| Source text |
++++++++++++++++++++
Their comments in the diversity study highlighted issues of court staff assuming attorneys of color weren't lawyers; racist assumptions about non-white clients; and non-white attorneys being held to different standards.
"All of these comments demonstrate the need for increased diversity in Maine's judicial system," attorneys wrote in the 2021 journal article. "Racism and implicit and explicit bias thrive in a vacuum where there can be no challenge to erroneous assumptions."
A more diverse bar would also better serve all of those who rely on Maine's courts, the attorneys wrote. But data show that attracting and keeping attorneys of color in the state has proven challenging.
The bar association established its first BIPOC section in 2020, which Faunce said serves as "a forum for the BIPOC community to come together to discuss and commiserate, and share experiences."
The association has offered related training and networking opportunities to its members and advocates for changes that will help diversify the bar.
Faunce said because of those efforts, she's met others who she didn't realize were practicing in Maine.
"I will say, the first time we had a BIPOC section meeting, it was actually pretty amazing," she said. "It was during the pandemic, so it was of course on Zoom, but it was just like, we didn't know there were so many of us out there."
ALLEN'S LEGACY
As a lawyer in New England, Allen didn't take a lot of high-profile cases.
His counterparts — including Morris, who was admitted to the bar shortly after Allen — often made headlines for taking serious civil rights cases, including one over desegregation in schools.
So Allen also saw less financial success than Morris. Even as Allen repeatedly made history (often to little recognition), he struggled financially.
++++++++++++++++++++
| Dataset records |
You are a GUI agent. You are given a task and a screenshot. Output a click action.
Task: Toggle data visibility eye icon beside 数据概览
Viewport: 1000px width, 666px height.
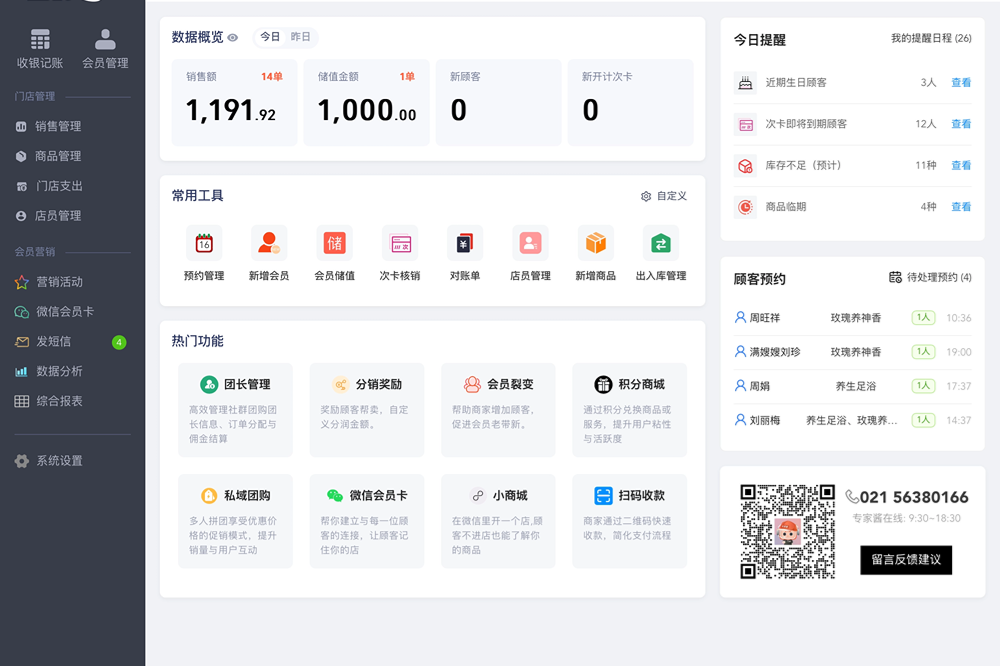point(233,38)
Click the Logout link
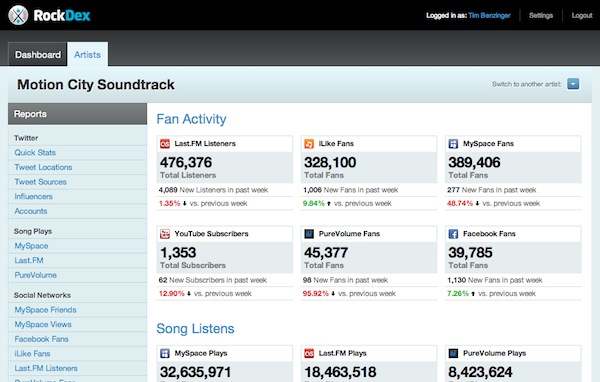Viewport: 600px width, 382px height. point(582,15)
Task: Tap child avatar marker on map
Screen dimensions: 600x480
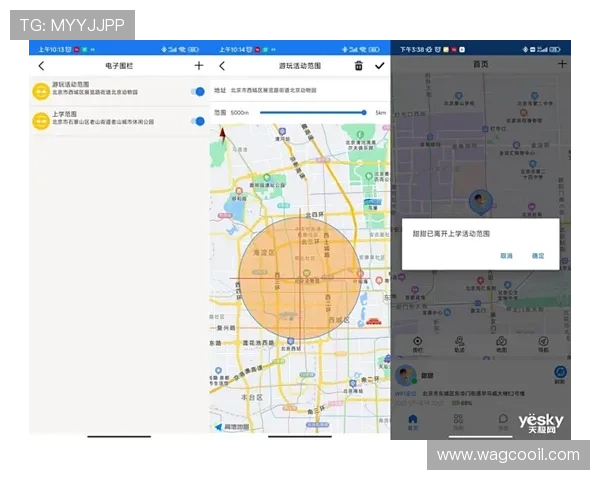Action: pyautogui.click(x=481, y=201)
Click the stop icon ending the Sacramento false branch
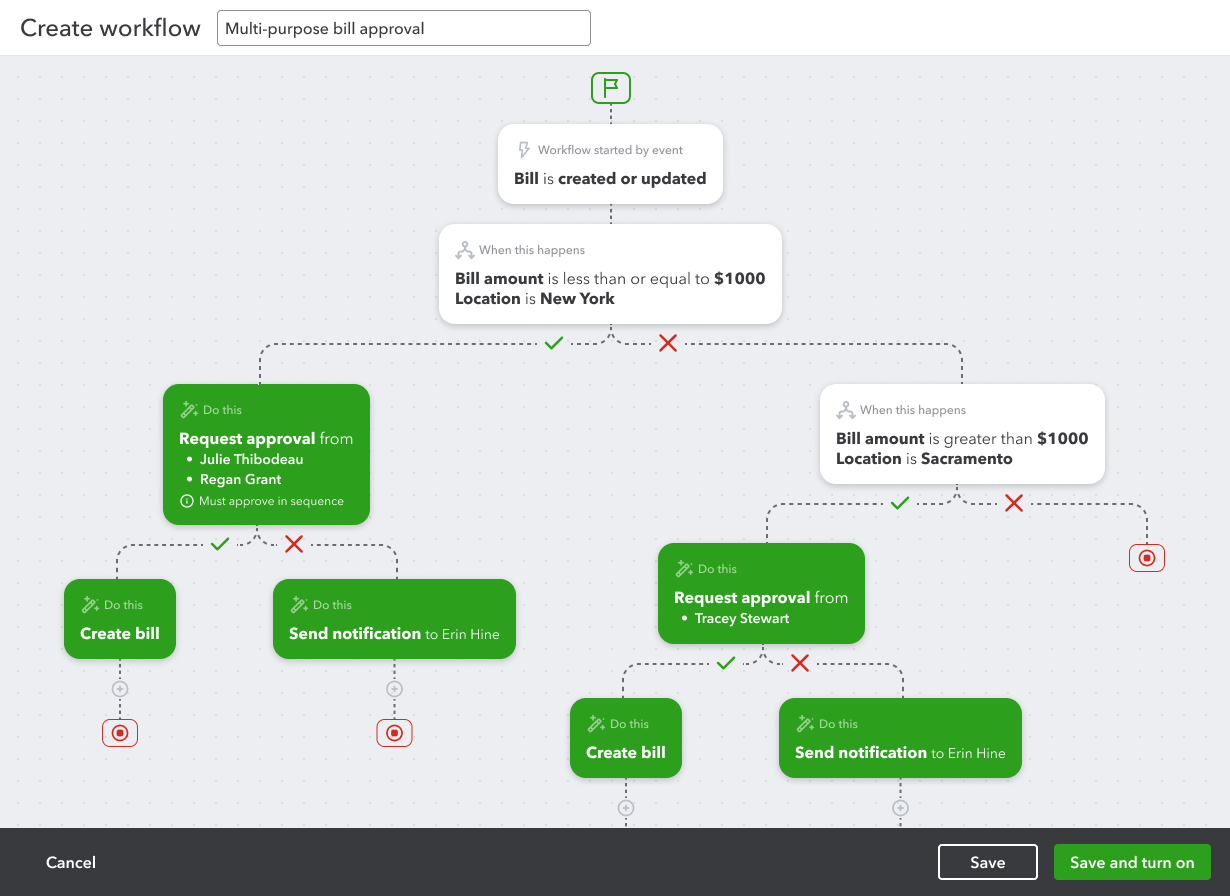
++++++++++++++++++++
| Work item |
Please condense the paragraph beginning "A more diverse bar" from the text on diversity in Maine's legal profession into a single sentence that keeps its main facts.

| Your solution |
The attorneys wrote that a more diverse bar would better serve everyone who relies on Maine's courts, but data show the state has struggled to attract and keep attorneys of color.